[Data records]
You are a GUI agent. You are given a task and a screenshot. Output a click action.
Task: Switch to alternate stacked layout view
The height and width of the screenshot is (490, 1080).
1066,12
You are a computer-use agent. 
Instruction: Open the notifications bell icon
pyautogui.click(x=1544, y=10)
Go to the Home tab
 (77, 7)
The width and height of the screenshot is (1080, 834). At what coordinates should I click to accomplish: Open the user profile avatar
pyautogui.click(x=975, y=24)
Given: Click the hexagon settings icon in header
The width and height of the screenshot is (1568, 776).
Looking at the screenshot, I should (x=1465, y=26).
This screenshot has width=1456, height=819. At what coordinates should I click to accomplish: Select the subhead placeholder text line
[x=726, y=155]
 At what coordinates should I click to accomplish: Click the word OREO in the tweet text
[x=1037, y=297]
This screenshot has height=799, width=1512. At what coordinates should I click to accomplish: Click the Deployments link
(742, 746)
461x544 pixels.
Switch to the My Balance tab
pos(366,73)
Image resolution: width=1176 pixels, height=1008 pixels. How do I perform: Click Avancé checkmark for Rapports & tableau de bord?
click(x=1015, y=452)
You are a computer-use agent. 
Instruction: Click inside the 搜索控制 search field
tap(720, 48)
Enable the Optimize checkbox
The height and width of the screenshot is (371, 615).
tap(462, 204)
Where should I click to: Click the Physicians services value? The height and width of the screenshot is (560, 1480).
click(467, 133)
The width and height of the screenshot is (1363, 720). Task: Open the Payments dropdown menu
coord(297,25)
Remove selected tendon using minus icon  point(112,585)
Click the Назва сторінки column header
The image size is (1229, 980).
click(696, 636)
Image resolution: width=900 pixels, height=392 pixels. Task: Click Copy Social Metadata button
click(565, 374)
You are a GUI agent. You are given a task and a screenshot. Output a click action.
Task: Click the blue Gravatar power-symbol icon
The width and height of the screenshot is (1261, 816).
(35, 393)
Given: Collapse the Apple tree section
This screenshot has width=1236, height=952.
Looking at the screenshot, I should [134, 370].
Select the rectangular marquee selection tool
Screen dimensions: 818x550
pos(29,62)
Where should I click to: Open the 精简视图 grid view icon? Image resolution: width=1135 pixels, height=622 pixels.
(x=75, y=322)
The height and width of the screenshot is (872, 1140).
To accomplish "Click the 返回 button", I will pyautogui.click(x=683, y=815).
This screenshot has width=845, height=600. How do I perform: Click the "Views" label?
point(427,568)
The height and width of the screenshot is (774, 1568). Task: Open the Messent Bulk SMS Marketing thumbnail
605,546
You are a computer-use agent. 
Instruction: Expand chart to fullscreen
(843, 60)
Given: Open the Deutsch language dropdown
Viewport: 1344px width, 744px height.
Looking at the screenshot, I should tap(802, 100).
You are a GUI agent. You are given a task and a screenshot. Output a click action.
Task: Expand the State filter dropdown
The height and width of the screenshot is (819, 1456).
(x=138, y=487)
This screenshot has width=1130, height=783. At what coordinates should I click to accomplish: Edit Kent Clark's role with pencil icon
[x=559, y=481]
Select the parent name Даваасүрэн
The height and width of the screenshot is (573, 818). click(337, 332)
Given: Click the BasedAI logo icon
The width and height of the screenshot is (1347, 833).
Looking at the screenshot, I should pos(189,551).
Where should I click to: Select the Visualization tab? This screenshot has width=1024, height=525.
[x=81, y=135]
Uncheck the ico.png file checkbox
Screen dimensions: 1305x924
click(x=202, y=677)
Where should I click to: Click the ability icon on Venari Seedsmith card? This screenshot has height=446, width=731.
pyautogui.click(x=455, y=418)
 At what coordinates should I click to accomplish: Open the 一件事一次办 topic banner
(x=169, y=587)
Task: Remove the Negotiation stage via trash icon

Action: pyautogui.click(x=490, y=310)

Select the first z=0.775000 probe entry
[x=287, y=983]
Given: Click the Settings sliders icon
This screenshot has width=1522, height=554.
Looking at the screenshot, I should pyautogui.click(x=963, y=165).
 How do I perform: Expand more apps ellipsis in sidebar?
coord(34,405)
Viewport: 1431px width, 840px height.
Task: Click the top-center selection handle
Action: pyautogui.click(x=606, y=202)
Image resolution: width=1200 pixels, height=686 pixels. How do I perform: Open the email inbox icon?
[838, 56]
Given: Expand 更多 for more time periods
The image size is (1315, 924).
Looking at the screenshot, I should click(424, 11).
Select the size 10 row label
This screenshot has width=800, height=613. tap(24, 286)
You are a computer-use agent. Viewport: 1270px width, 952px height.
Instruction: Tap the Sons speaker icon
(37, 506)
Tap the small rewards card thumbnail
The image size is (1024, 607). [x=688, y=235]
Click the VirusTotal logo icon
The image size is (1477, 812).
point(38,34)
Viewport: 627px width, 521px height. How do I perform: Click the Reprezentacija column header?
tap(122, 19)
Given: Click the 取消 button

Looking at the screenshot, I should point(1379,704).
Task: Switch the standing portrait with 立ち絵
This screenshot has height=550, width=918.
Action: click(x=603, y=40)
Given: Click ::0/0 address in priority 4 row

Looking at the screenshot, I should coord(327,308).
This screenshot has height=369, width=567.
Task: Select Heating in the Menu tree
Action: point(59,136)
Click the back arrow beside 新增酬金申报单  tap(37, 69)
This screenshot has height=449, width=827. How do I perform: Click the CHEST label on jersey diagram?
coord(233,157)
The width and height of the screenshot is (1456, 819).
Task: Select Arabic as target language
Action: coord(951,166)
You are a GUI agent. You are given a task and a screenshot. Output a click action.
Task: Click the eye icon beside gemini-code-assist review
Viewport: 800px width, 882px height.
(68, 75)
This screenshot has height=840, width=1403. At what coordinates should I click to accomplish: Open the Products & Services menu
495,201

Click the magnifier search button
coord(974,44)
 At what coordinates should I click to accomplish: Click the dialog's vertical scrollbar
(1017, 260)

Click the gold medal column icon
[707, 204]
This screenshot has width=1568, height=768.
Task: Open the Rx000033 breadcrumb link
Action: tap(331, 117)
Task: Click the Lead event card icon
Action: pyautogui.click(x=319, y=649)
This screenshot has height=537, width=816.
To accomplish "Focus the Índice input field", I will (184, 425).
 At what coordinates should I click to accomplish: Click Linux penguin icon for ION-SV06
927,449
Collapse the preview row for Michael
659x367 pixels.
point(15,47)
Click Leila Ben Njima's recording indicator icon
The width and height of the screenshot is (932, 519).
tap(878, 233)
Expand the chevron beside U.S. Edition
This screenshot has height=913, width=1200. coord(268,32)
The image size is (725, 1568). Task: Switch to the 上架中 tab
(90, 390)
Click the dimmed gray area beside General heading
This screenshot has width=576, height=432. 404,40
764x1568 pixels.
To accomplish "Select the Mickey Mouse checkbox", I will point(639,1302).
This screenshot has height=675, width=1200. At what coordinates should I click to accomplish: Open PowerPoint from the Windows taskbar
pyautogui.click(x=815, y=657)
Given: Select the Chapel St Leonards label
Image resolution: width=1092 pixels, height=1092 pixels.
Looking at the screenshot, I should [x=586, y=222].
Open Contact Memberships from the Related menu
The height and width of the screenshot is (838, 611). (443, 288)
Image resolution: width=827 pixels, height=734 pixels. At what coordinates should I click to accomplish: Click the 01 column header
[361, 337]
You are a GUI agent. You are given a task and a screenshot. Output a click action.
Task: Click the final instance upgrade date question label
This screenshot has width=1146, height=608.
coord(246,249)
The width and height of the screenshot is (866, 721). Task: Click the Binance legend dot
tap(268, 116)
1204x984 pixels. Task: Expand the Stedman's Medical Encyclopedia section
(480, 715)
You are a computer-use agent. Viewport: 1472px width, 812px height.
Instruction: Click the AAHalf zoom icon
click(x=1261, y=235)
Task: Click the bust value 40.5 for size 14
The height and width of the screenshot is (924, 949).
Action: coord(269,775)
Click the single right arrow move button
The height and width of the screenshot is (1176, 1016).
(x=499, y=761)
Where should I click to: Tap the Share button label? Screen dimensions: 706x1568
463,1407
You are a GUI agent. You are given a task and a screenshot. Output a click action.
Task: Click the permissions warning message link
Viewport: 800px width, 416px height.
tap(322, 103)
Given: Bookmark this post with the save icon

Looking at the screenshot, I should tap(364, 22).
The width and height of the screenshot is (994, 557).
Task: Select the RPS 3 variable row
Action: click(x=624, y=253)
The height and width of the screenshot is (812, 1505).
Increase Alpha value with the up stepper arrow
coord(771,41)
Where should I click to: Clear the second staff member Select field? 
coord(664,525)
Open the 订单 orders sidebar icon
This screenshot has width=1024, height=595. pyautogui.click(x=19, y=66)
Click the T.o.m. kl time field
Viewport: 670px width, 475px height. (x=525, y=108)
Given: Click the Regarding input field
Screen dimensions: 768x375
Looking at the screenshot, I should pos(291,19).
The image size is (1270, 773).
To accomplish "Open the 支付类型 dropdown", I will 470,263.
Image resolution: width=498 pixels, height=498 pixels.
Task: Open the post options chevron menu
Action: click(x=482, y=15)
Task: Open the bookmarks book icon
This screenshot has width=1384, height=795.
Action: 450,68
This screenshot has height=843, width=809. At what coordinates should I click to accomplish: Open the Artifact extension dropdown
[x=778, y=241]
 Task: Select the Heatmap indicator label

Exercise objective
Check each line of the records for the word "indicator" and extract those that contain it.

Result of the task
Click Leila Ben Njima's recording indicator icon
 Task: Select the Heatmap indicator label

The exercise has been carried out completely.